Can you render the records from the line containing "Go back using the browser back arrow" through the end of the records as a Markdown table with the columns Row and Line, where Row gives a running number and Line holds the line itself, with blank lines omitted?

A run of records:
++++++++

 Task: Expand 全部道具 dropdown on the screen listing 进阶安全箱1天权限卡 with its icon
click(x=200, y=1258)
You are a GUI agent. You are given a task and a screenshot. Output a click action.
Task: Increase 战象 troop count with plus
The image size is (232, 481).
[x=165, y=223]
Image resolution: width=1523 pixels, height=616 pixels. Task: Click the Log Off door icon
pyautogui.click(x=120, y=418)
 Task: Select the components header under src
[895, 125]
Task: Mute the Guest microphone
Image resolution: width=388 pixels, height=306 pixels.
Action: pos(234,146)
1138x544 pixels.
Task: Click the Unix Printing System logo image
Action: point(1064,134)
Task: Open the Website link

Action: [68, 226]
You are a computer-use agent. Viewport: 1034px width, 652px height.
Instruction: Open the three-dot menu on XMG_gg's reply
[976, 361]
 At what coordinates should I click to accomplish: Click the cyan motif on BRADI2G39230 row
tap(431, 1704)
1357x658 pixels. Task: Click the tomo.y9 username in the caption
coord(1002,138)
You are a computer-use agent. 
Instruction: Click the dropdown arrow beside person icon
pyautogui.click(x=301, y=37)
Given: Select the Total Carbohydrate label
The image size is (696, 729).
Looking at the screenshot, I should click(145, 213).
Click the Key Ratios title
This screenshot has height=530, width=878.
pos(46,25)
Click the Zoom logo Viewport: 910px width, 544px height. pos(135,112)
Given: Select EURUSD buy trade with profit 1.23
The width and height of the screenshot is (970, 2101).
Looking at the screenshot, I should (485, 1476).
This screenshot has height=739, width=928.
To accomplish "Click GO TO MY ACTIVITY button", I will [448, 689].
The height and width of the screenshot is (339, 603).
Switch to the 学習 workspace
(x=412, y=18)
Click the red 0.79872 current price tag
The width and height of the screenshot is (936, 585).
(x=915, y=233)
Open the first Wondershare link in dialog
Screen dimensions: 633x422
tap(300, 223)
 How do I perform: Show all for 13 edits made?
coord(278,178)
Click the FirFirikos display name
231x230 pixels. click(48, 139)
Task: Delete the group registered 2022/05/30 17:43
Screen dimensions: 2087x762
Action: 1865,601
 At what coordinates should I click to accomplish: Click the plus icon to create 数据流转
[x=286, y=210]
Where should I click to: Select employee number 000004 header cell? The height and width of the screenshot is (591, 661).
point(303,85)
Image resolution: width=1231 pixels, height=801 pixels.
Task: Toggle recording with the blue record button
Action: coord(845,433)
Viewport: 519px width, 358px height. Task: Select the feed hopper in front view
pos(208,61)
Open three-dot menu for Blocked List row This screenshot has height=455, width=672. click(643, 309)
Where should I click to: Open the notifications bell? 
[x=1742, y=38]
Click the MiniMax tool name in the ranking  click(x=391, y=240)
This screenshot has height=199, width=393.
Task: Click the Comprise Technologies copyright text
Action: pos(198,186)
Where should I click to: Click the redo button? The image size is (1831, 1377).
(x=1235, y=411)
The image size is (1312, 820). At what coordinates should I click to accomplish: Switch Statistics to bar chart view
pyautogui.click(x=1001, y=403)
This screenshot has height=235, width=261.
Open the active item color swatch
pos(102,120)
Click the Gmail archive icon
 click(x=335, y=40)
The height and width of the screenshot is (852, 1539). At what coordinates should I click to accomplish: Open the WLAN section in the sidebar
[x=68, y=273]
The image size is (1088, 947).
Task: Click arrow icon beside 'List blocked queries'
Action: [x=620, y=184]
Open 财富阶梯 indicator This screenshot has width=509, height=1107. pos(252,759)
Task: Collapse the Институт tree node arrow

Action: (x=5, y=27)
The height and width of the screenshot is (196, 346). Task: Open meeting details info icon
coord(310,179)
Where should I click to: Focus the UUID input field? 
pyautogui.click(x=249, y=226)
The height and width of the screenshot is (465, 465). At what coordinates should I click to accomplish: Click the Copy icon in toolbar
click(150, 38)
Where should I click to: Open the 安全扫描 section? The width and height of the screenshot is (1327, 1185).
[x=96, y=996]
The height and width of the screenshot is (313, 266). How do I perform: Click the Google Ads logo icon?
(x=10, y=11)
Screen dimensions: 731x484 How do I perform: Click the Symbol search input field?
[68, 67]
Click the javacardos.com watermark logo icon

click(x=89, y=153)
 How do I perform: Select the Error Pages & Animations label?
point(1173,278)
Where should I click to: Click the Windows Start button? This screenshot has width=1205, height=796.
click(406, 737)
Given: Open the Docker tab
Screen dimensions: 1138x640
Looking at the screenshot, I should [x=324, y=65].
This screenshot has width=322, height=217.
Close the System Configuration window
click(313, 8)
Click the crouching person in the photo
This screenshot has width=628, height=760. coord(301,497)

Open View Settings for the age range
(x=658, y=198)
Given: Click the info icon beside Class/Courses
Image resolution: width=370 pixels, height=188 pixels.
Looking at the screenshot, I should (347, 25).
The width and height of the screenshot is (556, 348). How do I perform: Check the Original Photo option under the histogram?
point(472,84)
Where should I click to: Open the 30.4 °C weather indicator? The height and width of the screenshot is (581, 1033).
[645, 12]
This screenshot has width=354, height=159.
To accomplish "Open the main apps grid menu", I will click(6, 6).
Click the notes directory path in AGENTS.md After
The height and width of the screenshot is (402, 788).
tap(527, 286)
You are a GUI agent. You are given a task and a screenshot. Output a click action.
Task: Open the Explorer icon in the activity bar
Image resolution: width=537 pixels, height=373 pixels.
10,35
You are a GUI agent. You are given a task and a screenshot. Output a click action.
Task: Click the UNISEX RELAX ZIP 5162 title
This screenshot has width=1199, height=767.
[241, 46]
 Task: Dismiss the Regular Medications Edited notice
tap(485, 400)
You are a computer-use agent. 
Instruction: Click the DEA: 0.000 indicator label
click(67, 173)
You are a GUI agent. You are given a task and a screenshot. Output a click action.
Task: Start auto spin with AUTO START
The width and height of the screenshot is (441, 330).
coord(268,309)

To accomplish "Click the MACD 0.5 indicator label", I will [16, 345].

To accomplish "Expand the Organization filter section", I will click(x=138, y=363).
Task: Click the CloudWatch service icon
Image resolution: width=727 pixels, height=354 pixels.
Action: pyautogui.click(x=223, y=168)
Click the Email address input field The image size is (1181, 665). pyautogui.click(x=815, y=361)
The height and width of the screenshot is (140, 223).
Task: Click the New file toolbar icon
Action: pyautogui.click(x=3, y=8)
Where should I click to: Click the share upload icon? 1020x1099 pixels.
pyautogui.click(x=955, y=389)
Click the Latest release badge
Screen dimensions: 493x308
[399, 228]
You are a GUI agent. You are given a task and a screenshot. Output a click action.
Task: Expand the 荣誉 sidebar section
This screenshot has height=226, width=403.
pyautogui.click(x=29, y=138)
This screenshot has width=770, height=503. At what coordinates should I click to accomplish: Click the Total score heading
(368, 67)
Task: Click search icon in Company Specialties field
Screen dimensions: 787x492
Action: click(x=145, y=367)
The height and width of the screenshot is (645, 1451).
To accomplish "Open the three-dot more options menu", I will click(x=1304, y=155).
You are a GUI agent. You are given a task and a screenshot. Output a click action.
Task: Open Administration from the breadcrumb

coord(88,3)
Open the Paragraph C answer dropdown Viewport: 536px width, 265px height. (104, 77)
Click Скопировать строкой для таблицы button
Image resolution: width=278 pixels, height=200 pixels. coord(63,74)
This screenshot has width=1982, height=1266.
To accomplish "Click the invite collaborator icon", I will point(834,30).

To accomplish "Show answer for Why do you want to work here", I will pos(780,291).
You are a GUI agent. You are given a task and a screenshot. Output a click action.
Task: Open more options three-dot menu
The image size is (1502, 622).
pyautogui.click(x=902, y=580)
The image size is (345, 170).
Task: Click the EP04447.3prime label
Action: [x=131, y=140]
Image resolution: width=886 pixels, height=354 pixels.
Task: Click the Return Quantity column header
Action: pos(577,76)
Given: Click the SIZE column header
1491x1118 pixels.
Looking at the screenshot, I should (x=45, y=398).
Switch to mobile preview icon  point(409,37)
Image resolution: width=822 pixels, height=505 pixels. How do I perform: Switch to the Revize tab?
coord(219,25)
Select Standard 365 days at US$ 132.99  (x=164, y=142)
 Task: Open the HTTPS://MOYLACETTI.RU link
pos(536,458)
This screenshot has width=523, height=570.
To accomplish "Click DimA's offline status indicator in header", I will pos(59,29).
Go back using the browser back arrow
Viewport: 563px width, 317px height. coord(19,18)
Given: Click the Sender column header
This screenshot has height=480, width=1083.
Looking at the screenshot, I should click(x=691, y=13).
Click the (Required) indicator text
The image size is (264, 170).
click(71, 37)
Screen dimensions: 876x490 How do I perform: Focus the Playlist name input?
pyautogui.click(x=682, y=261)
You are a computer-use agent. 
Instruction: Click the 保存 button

++++++++

Completed exercise:
| Row | Line |
|---|---|
| 1 | Go back using the browser back arrow |
| 2 | Viewport: 563px width, 317px height. coord(19,18) |
| 3 | Given: Click the Sender column header |
| 4 | This screenshot has height=480, width=1083. |
| 5 | Looking at the screenshot, I should click(x=691, y=13). |
| 6 | Click the (Required) indicator text |
| 7 | The image size is (264, 170). |
| 8 | click(71, 37) |
| 9 | Screen dimensions: 876x490 How do I perform: Focus the Playlist name input? |
| 10 | pyautogui.click(x=682, y=261) |
| 11 | You are a computer-use agent.  |
| 12 | Instruction: Click the 保存 button |